▸ Brief: Copy out the data line by line exactly, from its start to the line bearing "Image resolution: width=500", inclusive.

▸ Record excerpts:
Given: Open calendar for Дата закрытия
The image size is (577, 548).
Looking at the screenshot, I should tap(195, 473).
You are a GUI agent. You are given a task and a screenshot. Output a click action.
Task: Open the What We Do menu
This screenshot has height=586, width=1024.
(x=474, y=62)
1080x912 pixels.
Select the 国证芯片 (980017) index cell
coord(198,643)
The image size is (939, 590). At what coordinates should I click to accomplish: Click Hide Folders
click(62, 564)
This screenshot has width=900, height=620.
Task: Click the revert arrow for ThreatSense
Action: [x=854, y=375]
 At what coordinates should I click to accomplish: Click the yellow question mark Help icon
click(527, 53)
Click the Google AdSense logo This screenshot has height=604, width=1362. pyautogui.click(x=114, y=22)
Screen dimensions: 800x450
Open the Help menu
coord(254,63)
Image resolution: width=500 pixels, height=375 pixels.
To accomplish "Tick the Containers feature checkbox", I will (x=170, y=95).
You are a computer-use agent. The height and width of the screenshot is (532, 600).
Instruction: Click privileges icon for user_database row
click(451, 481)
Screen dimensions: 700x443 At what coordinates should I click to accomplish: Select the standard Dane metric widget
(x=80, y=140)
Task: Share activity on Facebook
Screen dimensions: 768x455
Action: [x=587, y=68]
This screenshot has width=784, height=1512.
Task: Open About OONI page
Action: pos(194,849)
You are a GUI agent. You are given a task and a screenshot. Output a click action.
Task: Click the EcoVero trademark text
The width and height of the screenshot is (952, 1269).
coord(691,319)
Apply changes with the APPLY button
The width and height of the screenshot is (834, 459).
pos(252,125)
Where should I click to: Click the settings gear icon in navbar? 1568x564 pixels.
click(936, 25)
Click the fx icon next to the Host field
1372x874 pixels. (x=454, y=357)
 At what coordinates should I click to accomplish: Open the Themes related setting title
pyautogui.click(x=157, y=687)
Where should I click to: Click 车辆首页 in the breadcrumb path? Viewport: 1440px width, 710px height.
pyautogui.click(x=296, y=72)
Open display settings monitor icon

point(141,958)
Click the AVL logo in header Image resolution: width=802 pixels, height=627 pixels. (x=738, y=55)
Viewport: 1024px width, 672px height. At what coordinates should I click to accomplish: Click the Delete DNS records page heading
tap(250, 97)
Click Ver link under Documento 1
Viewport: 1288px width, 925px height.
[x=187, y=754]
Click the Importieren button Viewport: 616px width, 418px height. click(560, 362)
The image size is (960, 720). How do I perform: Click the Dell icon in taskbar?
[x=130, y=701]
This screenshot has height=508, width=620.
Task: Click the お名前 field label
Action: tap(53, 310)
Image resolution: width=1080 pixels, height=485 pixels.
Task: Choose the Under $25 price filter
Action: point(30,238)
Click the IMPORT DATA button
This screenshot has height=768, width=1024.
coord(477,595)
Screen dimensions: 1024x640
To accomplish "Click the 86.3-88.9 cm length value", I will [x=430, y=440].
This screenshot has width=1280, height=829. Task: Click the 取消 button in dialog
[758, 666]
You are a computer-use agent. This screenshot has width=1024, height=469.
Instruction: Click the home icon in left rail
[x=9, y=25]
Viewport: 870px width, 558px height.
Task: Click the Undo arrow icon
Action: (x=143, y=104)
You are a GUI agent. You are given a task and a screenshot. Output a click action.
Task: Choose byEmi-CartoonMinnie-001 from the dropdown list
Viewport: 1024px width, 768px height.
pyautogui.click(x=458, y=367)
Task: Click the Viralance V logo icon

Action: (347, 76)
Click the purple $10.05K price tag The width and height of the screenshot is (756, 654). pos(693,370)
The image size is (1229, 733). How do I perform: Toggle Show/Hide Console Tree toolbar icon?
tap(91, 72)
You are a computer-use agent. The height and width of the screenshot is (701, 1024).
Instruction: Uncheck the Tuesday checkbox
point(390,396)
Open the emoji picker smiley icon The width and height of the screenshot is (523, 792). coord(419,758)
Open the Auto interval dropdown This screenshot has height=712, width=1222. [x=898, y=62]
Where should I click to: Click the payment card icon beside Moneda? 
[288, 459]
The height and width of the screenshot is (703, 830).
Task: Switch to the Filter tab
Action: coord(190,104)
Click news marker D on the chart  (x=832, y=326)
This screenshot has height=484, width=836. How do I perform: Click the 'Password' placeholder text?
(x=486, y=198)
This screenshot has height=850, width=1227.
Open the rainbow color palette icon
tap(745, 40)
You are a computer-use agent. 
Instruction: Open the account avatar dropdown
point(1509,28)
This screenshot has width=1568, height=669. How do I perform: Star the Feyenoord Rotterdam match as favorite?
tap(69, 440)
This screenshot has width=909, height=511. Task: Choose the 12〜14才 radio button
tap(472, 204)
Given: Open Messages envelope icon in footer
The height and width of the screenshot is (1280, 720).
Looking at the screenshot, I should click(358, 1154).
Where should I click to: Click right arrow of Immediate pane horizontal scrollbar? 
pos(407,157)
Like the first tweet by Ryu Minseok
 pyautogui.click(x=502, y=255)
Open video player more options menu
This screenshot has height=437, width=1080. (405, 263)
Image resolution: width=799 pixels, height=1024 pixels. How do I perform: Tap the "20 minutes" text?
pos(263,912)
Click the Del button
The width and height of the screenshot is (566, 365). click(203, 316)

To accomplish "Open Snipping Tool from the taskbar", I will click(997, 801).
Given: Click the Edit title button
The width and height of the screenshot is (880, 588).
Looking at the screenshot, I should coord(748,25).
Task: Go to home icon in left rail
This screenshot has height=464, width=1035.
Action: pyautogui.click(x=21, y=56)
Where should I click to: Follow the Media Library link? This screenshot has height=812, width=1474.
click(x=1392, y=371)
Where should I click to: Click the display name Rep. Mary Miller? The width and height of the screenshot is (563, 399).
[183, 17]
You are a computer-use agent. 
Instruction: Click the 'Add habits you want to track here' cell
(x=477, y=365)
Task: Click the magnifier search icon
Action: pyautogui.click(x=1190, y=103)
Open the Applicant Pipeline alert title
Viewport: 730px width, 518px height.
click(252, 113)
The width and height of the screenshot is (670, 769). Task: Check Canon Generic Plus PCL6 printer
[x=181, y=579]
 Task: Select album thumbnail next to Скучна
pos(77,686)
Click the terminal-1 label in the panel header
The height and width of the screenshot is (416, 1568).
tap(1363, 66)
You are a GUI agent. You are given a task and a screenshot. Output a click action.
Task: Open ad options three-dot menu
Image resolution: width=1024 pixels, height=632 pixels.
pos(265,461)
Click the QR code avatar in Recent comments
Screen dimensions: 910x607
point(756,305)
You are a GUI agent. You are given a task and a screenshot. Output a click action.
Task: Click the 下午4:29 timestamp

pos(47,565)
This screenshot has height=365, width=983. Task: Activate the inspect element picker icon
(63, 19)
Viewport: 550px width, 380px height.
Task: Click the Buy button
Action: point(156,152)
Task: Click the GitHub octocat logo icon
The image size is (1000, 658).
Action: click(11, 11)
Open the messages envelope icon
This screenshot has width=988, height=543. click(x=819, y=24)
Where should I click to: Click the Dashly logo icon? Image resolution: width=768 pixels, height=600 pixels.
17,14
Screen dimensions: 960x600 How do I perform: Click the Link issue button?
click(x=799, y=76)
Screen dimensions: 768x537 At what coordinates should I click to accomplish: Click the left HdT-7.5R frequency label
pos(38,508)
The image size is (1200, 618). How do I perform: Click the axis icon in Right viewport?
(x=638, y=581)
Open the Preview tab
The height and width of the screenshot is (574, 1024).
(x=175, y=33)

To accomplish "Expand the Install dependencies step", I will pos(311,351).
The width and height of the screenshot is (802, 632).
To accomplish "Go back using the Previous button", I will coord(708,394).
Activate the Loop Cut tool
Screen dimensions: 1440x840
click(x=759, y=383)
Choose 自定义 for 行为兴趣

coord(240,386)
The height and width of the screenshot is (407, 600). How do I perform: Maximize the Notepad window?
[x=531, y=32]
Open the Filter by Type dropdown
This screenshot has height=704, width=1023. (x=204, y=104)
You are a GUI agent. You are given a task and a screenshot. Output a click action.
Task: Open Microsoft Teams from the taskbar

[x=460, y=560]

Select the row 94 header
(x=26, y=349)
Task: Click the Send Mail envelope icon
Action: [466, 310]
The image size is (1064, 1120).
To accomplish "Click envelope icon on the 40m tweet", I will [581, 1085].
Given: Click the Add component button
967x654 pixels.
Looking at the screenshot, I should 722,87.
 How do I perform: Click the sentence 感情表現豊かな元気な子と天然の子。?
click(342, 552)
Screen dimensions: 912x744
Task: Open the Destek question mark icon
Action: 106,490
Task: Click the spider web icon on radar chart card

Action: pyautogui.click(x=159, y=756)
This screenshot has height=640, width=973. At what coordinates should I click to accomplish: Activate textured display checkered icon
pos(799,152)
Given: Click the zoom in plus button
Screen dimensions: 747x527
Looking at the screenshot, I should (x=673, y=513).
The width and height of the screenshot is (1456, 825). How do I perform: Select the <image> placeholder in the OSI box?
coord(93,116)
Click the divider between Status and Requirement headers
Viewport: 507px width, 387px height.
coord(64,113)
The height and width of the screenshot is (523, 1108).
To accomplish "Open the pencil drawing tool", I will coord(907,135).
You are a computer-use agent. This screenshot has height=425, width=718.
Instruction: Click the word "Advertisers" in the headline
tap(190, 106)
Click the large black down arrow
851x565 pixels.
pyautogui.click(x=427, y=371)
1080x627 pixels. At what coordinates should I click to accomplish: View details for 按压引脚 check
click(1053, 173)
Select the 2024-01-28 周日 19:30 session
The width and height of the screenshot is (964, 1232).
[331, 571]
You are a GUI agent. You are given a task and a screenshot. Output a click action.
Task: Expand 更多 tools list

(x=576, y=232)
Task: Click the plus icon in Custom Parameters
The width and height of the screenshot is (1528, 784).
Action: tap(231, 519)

▸ Task answer:
Given: Open calendar for Дата закрытия
The image size is (577, 548).
Looking at the screenshot, I should tap(195, 473).
You are a GUI agent. You are given a task and a screenshot. Output a click action.
Task: Open the What We Do menu
This screenshot has height=586, width=1024.
(x=474, y=62)
1080x912 pixels.
Select the 国证芯片 (980017) index cell
coord(198,643)
The image size is (939, 590). At what coordinates should I click to accomplish: Click Hide Folders
click(62, 564)
This screenshot has width=900, height=620.
Task: Click the revert arrow for ThreatSense
Action: [x=854, y=375]
 At what coordinates should I click to accomplish: Click the yellow question mark Help icon
click(527, 53)
Click the Google AdSense logo This screenshot has height=604, width=1362. pyautogui.click(x=114, y=22)
Screen dimensions: 800x450
Open the Help menu
coord(254,63)
Image resolution: width=500 pixels, height=375 pixels.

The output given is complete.